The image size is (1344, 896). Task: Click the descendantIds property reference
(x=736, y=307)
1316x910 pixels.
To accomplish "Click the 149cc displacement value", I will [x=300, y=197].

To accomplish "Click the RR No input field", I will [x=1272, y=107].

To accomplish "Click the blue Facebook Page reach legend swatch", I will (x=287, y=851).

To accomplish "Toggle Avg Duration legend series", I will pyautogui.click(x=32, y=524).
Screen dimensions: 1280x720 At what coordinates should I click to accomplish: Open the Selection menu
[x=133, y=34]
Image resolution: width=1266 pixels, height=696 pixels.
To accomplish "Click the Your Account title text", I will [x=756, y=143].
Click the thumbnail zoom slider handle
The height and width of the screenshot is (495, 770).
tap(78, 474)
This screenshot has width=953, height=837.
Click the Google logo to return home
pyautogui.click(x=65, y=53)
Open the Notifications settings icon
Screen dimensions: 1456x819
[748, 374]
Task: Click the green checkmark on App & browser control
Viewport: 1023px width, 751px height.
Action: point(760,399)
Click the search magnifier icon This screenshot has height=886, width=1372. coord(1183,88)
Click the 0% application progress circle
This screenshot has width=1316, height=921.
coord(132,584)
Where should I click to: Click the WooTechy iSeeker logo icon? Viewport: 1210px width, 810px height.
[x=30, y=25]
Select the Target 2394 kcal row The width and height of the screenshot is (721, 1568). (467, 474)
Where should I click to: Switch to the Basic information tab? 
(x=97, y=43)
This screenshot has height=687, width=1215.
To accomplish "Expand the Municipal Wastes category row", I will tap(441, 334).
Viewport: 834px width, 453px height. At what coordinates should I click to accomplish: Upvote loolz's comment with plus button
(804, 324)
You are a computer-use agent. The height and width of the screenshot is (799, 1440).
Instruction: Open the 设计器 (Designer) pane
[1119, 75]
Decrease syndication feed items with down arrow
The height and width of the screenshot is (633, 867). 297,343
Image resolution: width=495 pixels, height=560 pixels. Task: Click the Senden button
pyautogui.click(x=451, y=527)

---

Copy the records word for word, from the line that contains "This screenshot has height=687, width=1215." through the last line of the records.

This screenshot has height=687, width=1215.
To accomplish "Expand the Municipal Wastes category row", I will tap(441, 334).
Viewport: 834px width, 453px height. At what coordinates should I click to accomplish: Upvote loolz's comment with plus button
(804, 324)
You are a computer-use agent. The height and width of the screenshot is (799, 1440).
Instruction: Open the 设计器 (Designer) pane
[1119, 75]
Decrease syndication feed items with down arrow
The height and width of the screenshot is (633, 867). 297,343
Image resolution: width=495 pixels, height=560 pixels. Task: Click the Senden button
pyautogui.click(x=451, y=527)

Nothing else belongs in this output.